Fixed-mortgage rates moved slightly lower for the first time in almost two months as markets awaited the Federal Reserve’s monetary policy decision to continue its bond-buying program Freddie Mac said in a report Thursday.
The 30-year, fixed-rate mortgage came in at 3.93%, down from 3.98% last week, compared to 3.66% last year, Freddie noted in its Primary Mortgage Market Survey.
The 15-year, FRM decreased to 3.04%, down from 3.10% last week, while rising from 2.95% last year.
Meanwhile, the 5-year Treasury-index adjustable-rate mortgage averaged 2.79% this week, the same as last week and was also up from 2.77% a year ago.
Additionally, the 1-year Treasury-index ARM dropped to 2.57%, down from 2.58% and also down from 2.74% a year earlier.
“Mortgage rates were relatively unchanged this week as market participants awaited the Federal Reserve’s monetary policy announcement.
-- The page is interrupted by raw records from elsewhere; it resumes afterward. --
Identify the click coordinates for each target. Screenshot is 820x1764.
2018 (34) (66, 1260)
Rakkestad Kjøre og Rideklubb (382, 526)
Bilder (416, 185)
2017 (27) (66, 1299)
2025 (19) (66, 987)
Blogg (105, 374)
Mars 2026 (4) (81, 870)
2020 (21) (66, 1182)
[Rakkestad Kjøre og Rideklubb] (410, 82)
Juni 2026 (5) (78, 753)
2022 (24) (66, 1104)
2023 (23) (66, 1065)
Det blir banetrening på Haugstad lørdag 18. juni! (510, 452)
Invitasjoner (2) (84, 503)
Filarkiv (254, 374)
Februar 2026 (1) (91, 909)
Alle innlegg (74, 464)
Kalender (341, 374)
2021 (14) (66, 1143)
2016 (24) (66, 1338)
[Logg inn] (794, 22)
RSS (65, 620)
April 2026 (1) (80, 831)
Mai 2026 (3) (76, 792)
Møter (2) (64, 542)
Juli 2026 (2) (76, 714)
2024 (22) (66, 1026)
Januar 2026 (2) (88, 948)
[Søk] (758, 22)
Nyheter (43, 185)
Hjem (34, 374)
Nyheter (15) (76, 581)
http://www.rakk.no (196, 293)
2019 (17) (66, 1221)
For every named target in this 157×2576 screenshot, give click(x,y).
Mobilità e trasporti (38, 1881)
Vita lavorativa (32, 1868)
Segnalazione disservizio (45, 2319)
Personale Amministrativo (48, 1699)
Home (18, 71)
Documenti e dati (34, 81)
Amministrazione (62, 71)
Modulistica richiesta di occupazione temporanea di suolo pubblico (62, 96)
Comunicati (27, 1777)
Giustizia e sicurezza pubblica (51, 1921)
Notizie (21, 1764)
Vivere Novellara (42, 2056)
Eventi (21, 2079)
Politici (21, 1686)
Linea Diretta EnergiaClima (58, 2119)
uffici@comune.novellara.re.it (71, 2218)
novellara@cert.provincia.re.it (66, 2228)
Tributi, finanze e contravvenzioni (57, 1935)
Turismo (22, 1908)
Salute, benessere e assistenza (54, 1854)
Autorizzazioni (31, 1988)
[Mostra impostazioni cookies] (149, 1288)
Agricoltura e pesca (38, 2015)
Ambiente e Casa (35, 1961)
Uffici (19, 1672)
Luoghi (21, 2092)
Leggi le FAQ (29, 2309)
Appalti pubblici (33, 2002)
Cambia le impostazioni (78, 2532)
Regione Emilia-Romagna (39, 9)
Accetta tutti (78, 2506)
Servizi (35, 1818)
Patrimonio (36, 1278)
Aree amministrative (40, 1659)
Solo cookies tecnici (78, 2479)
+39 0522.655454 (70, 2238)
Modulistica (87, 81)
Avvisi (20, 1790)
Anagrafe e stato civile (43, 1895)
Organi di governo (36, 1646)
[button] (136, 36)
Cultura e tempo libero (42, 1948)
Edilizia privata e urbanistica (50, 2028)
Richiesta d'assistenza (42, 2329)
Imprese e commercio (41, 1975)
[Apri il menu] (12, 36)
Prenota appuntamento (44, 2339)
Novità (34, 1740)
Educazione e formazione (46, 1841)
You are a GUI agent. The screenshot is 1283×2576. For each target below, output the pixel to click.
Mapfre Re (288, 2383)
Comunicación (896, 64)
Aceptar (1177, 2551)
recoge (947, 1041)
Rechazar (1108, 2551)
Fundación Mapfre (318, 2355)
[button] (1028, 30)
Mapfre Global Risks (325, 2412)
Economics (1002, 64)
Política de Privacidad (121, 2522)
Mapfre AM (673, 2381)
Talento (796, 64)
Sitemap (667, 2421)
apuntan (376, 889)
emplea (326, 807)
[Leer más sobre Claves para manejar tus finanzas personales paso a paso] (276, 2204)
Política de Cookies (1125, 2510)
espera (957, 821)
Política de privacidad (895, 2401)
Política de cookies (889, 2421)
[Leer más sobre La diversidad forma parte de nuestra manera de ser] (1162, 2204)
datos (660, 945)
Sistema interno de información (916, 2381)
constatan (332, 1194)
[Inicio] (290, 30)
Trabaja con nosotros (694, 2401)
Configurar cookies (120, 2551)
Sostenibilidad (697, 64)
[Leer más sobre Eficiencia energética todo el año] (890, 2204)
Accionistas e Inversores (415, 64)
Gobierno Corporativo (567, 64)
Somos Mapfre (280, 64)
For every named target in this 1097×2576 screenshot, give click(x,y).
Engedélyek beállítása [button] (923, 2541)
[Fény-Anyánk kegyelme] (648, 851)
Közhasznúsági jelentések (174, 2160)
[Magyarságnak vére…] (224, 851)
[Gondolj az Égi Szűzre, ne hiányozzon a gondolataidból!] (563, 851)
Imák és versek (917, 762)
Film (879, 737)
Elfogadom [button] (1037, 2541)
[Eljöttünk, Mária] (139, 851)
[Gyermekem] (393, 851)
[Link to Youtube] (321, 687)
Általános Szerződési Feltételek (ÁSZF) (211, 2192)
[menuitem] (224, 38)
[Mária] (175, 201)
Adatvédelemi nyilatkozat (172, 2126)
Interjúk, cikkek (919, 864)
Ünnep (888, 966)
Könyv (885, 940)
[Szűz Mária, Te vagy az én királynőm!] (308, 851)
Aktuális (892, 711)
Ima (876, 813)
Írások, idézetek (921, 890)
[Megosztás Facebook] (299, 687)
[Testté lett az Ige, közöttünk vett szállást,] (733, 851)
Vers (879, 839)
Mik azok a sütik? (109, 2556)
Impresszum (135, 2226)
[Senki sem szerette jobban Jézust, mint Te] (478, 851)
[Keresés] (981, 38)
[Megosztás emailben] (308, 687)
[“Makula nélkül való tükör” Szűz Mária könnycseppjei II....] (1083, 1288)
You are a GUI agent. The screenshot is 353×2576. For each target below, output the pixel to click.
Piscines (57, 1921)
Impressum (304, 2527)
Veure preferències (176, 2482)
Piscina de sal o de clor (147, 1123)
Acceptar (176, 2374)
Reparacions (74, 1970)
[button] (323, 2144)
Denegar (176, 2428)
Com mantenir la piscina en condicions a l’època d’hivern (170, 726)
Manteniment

The Fed stated that economic growth has been expanding at a moderate pace and that labor market conditions have shown further improvement, although the unemployment rate remains elevated. It noted inflation has been running below the Fed’s longer-run objective as well. As a result, the Fed will continue its bond-buying program at the current pace and maintain its highly accommodative monetary policy stance,” said Frank Nothaft, vice president and chief economist for Freddie Mac.
He added, “The Fed also affirmed that the housing sector has strengthened further. For instance, single-family housing permits increased nearly 2 percentage points in May to an annualized pace of 649,000 homes, the most since May 2008. In addition, homebuilder confidence in June rose to its highest reading since March 2006.”
Bankrate data also shows mortgage rates retreating.
Bankrate’s 30-year, FRM dropped to 4.12% from 4.14% a week earlier.
In addition, the 15-year, FRM decreased to 3.30%, down from 3.32%, while the 5/1 ARM dropped to 2.99% from 3%.